§ **PROBLEM TO WORK ON**
Could you set down exactly the lines of the data below, starting at the one that holds "Where should I click to: Click" and ending at the one that holds "to scroll at", both included, and only those?

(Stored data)

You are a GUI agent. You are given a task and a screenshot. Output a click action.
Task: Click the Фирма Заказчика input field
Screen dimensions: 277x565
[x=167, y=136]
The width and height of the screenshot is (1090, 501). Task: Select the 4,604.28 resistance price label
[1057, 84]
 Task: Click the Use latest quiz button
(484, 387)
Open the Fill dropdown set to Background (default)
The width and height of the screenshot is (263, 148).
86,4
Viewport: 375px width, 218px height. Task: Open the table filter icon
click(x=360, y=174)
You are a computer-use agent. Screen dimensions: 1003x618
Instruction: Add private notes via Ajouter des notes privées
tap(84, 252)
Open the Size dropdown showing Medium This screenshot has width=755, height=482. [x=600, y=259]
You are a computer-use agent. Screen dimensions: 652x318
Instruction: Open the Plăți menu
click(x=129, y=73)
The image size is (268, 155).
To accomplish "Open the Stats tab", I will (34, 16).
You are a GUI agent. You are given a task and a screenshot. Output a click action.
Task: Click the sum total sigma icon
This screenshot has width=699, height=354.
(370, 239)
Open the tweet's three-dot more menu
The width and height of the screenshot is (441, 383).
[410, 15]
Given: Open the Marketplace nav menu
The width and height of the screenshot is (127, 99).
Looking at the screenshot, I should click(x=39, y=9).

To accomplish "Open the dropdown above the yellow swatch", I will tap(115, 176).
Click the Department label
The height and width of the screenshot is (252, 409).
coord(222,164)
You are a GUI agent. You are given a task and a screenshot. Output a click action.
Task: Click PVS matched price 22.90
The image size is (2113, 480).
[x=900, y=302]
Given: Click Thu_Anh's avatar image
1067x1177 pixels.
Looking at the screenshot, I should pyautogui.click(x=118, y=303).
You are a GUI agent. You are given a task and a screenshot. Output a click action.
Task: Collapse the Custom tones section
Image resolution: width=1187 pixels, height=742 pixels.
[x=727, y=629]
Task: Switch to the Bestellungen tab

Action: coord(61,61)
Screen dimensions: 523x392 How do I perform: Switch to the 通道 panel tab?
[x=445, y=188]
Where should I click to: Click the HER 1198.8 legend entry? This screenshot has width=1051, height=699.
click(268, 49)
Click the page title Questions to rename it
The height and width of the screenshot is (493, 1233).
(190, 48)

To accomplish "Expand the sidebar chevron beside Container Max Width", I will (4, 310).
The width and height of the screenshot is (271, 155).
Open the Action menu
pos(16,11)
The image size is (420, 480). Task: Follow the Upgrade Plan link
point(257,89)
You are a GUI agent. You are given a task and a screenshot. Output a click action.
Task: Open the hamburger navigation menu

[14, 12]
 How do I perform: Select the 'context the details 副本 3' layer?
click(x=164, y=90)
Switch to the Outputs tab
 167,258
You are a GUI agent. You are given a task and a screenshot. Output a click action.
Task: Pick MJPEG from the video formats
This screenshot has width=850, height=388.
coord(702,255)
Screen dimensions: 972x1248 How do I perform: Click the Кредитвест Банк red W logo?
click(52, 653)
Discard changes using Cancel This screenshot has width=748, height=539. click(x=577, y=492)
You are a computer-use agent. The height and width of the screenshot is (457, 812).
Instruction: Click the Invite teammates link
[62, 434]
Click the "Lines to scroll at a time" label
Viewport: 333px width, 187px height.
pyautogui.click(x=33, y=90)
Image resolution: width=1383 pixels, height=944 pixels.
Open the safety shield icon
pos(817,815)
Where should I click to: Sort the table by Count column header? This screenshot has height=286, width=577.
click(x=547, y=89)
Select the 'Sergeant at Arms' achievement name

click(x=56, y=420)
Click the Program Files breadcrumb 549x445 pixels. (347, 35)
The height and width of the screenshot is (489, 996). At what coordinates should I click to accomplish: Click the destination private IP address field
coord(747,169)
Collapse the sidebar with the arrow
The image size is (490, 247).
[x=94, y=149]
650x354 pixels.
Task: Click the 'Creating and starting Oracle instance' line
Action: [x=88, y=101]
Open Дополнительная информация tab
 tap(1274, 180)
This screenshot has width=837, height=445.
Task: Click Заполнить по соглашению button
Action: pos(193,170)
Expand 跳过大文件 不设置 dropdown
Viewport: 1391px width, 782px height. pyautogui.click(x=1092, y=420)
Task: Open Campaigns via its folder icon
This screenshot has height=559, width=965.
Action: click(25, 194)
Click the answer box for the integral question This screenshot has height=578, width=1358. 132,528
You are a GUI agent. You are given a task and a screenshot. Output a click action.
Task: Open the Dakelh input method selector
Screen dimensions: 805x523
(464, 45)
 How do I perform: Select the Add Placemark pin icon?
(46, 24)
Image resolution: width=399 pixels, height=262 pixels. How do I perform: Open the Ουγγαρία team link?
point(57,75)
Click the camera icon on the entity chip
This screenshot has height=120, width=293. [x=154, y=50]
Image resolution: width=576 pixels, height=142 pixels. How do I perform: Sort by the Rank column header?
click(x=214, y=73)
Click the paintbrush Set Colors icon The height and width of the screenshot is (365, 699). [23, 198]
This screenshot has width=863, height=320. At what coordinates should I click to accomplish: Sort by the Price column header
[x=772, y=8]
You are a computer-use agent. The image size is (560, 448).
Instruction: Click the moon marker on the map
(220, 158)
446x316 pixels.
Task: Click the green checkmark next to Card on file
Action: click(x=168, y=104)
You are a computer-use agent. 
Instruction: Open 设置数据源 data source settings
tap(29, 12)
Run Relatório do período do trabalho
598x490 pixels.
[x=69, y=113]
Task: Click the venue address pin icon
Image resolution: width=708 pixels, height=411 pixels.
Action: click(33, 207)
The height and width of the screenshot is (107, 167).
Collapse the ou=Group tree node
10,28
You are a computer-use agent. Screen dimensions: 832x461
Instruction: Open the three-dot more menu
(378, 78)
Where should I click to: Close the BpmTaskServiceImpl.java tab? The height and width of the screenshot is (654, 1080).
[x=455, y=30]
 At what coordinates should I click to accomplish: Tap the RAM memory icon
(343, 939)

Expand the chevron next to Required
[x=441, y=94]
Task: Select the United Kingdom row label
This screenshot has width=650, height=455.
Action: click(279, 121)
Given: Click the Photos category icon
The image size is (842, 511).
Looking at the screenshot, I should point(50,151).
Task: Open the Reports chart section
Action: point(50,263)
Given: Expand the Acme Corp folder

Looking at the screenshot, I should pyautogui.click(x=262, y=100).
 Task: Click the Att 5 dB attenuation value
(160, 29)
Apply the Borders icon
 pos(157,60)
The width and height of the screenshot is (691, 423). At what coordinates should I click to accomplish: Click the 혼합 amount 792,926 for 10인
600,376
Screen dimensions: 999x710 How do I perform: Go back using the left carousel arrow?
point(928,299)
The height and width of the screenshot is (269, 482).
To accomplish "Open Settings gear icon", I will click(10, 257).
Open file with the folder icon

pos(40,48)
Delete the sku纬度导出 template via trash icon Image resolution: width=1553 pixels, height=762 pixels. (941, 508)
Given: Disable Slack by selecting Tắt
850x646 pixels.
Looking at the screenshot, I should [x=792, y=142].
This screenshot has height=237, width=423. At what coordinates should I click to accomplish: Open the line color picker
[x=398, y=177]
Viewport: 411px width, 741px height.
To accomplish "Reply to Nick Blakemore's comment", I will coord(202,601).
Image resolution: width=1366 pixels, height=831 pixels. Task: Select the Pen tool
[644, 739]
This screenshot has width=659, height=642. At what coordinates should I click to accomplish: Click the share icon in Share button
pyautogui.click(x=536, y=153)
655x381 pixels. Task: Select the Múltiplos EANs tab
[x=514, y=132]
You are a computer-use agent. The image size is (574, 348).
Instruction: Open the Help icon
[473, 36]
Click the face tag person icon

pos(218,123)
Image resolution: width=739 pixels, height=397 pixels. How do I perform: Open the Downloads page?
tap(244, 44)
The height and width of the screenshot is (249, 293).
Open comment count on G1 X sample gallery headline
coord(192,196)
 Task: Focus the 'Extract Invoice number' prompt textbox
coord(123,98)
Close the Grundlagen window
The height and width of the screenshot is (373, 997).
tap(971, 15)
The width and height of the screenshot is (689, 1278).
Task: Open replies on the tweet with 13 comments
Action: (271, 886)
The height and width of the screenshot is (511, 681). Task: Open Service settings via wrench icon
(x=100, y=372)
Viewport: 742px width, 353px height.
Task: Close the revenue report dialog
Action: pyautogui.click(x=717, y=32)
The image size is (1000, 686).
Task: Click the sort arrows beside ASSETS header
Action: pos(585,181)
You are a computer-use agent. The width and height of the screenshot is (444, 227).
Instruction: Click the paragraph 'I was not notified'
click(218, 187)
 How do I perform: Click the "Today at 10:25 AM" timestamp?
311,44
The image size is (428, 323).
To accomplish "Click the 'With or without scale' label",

§ **WRITTEN SOLUTION**
Where should I click to: Click the HER 1198.8 legend entry? This screenshot has width=1051, height=699.
click(268, 49)
Click the page title Questions to rename it
The height and width of the screenshot is (493, 1233).
(190, 48)

To accomplish "Expand the sidebar chevron beside Container Max Width", I will (4, 310).
The width and height of the screenshot is (271, 155).
Open the Action menu
pos(16,11)
The image size is (420, 480). Task: Follow the Upgrade Plan link
point(257,89)
You are a GUI agent. You are given a task and a screenshot. Output a click action.
Task: Open the hamburger navigation menu

[14, 12]
 How do I perform: Select the 'context the details 副本 3' layer?
click(x=164, y=90)
Switch to the Outputs tab
 167,258
You are a GUI agent. You are given a task and a screenshot. Output a click action.
Task: Pick MJPEG from the video formats
This screenshot has width=850, height=388.
coord(702,255)
Screen dimensions: 972x1248 How do I perform: Click the Кредитвест Банк red W logo?
click(52, 653)
Discard changes using Cancel This screenshot has width=748, height=539. click(x=577, y=492)
You are a computer-use agent. The height and width of the screenshot is (457, 812).
Instruction: Click the Invite teammates link
[62, 434]
Click the "Lines to scroll at a time" label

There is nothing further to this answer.